╭─ DOKUMENT

Ein Jahr Verbraucherrechterichtlinie – Wir blicken zurück

Veröffentlicht: 10.06.2015 | Geschrieben von: Yvonne Bachmann | Letzte Aktualisierung: 10.06.2015

Mit Spannung und Eifer erwartete der Online-Handel den 13.06.2014 mit diesem Tag die größte rechtliche Umstellung seit Jahren. Nicht nur im Bereich des Widerrufsrechtes mussten sich Online-Händler auf viele neue Paragraphen einstellen. Tausende Online-Shops mussten nach dem Willen der Verbraucherrechterichtlinie um Punkt 0:00 Uhr auf die neue Rechtslage eingestellt sein. Die Nacht vom 12. auf den 13. Juni dürfte daher bei den meisten Online-Händlern eine schlaflose gewesen sein.

1. Geburtstag

(Bildquelle Happy Birthday: OlegDoroshin via Shutterstock)

Verbraucherrechterichtlinie: Warum, wieso, weshalb?

╰─
╭─ AUSZUG AUS DATENSATZ

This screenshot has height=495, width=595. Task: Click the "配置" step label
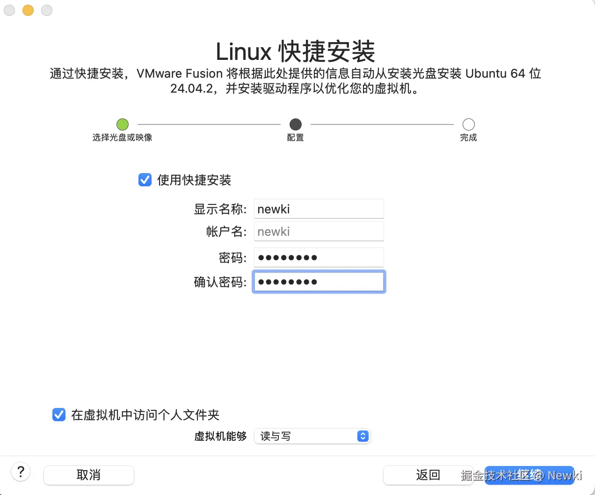click(x=296, y=138)
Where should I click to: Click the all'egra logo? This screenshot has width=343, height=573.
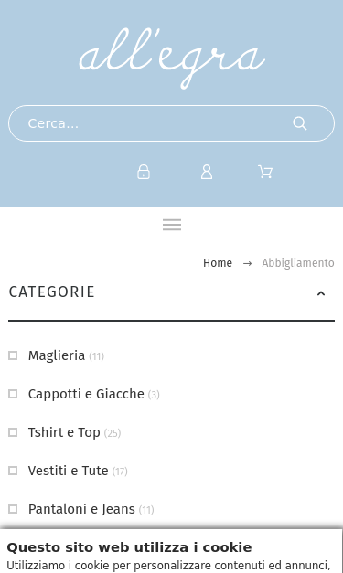[172, 58]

╰─

ZU BEARBEITENDE AUFGABEN:
a – Wann mussten die Online-Shops laut dem Artikel zur Verbraucherrechterichtlinie auf die neue Rechtslage eingestellt sein?
b – Nimm den Artikel zur Verbraucherrechterichtlinie wieder auf und schreib ihn nach der Zwischenüberschrift „Verbraucherrechterichtlinie: Warum, wieso, weshalb?“ weiter.

ANTWORTEN JE AUFGABE:
a – Am 13.06.2014 um Punkt 0:00 Uhr.

b –
Die letzen Jahre haben nach Auffassung des europäischen Gesetzgebers gezeigt, dass das grenzüberschreitende Potenzial des Versandhandels nicht in vollem Umfang ausgeschöpft wird. Grund seien unter anderem die unterschiedlichen Verbraucherschutzvorschriften der Mitgliedstaaten und die damit einhergehende Unsicherheit unter den Online-Händlern und Verbrauchern. Aus diesem Grund musste eine Richtlinie her, die diese Hindernisse durch eine Angleichung der Rechtsvorschriften in der gesamten Union beseitigt: die sog. Verbraucherrechterichtlinie.

Mit der Einführung der sog. "Button-Lösung" hat ein Teil der Umsetzung der Verbraucherrechterichtlinie in Deutschland bereits im Jahr 2012 begonnen. Ein weiterer Teil der Verbraucherrechterichtlinie wurde zum 13. Juni 2014 im deutschen Recht umgesetzt.

Prophezeite Abmahnwelle ausgeblieben

Die vorab in den Medien teilweise prophezeite Abmahnwelle ist glücklicherwiese ausgeblieben. Zwar gab es bereits etliche Abmahnungen zu den seit 13.06.2014 gültigen Regelungen. Diese bezogen sich jedoch vorwiegend auf veraltete Rechtstexte (z.B. veraltete Widerrufsbelehrungen). An Detailprobleme (z.B. Fristbeginn in der Widerrufsbelehrung) trauten sich die Abmahner jedoch noch nicht recht heran. Aus diesem Grund gibt es bisher auch nur sehr wenige Gerichtsentscheidungen zur neuen Rechtslage.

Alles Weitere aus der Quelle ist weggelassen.